**TASK:**
Copy exactly, and only, the lines from the line containing "Disable the 声音报警 checkbox" through the last line of the records below, both included.

START ENTRIES SUPPLIED

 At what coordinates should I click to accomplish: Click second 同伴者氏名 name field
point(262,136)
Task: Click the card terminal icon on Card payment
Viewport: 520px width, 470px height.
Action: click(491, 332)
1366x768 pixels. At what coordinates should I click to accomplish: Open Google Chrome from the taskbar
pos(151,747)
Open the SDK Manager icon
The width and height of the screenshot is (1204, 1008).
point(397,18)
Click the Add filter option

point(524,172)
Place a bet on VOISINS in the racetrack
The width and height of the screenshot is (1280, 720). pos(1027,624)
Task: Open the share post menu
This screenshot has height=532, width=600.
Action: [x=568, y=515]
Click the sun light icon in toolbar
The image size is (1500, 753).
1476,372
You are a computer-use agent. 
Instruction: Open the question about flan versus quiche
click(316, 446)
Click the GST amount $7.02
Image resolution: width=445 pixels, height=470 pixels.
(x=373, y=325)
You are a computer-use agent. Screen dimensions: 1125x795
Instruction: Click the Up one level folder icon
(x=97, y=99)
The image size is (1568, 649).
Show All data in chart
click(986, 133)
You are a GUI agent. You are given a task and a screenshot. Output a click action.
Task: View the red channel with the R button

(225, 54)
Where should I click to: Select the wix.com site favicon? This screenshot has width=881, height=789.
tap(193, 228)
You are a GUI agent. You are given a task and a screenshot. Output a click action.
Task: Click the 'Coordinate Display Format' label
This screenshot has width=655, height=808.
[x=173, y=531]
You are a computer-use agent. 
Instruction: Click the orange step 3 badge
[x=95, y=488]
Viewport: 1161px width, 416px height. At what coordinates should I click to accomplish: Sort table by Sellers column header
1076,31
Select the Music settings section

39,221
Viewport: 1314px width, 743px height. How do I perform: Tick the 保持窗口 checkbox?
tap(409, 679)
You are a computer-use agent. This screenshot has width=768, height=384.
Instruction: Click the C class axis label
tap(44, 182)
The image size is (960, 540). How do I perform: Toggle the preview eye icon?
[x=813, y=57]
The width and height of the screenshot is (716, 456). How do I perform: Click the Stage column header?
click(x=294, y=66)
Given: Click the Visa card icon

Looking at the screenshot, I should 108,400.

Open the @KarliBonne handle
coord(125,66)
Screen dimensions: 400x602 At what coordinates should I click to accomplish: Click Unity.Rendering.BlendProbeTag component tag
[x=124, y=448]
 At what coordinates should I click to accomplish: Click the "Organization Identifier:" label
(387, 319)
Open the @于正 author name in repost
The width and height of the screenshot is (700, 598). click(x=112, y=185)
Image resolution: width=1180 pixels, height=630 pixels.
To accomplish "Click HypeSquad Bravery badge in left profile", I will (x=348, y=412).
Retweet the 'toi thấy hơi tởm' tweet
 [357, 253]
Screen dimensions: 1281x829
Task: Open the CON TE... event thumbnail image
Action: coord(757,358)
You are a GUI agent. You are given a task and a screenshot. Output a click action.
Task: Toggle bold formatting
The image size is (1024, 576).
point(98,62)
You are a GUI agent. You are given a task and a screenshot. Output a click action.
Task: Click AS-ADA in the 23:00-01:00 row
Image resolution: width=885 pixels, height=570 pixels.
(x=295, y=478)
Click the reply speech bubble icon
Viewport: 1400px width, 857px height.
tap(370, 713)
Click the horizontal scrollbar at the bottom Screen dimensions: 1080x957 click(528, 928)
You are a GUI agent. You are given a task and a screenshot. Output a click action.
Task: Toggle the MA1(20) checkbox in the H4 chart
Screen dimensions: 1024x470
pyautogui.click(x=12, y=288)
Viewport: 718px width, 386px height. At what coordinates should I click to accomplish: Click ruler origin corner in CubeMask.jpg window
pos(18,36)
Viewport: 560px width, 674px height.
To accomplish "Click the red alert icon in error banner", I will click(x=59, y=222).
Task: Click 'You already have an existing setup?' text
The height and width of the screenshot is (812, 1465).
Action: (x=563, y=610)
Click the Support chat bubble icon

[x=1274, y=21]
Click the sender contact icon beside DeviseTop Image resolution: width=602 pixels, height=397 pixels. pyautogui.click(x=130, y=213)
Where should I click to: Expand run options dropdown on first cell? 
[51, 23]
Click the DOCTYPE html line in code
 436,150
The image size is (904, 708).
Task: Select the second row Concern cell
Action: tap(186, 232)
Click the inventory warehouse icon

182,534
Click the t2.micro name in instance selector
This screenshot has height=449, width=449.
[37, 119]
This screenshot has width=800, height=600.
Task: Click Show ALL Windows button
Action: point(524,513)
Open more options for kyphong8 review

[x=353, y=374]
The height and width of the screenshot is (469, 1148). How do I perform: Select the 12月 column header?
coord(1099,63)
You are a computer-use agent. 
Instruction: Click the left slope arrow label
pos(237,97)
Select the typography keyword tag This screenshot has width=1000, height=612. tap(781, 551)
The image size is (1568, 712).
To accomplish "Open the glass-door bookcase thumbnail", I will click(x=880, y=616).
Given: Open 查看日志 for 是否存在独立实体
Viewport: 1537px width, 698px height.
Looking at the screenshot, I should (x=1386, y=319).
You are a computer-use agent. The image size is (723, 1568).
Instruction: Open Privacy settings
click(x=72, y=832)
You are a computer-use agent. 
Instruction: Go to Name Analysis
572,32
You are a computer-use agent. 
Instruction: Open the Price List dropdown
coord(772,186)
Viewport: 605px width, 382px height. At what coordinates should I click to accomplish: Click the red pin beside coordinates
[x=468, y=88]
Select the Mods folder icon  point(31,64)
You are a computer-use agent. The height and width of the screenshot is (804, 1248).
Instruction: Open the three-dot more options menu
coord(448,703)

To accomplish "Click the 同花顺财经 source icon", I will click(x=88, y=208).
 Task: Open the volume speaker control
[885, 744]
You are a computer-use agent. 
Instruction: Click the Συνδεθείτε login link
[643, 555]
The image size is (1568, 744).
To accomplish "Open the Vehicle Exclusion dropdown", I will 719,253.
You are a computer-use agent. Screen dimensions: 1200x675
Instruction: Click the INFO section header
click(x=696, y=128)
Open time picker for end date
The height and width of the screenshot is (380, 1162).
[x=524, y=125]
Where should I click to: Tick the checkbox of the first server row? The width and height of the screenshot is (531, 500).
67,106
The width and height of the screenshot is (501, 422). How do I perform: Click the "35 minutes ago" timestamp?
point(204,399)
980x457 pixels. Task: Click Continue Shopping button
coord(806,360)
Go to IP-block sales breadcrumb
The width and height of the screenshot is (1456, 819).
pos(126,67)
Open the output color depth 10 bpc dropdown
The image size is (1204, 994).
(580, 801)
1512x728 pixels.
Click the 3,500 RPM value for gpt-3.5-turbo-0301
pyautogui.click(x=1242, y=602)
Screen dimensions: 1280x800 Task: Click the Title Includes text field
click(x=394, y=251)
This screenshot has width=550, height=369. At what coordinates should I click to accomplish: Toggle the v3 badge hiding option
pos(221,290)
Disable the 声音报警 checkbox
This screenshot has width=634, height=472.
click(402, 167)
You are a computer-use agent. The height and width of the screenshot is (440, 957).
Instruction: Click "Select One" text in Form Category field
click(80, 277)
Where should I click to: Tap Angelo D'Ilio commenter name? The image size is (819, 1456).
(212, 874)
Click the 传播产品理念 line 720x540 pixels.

END ENTRIES SUPPLIED

**WRITTEN RESPONSE:**
Disable the 声音报警 checkbox
This screenshot has width=634, height=472.
click(402, 167)
You are a computer-use agent. The height and width of the screenshot is (440, 957).
Instruction: Click "Select One" text in Form Category field
click(80, 277)
Where should I click to: Tap Angelo D'Ilio commenter name? The image size is (819, 1456).
(212, 874)
Click the 传播产品理念 line 720x540 pixels.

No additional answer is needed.